Aim = Reproduce every one of the records below word for word, line by line.
----------------
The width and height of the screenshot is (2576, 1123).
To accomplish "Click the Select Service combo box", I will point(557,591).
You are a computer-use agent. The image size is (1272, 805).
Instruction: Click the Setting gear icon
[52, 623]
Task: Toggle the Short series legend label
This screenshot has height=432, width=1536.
----------------
Result for this exercise =
The width and height of the screenshot is (2576, 1123).
To accomplish "Click the Select Service combo box", I will point(557,591).
You are a computer-use agent. The image size is (1272, 805).
Instruction: Click the Setting gear icon
[52, 623]
Task: Toggle the Short series legend label
This screenshot has height=432, width=1536.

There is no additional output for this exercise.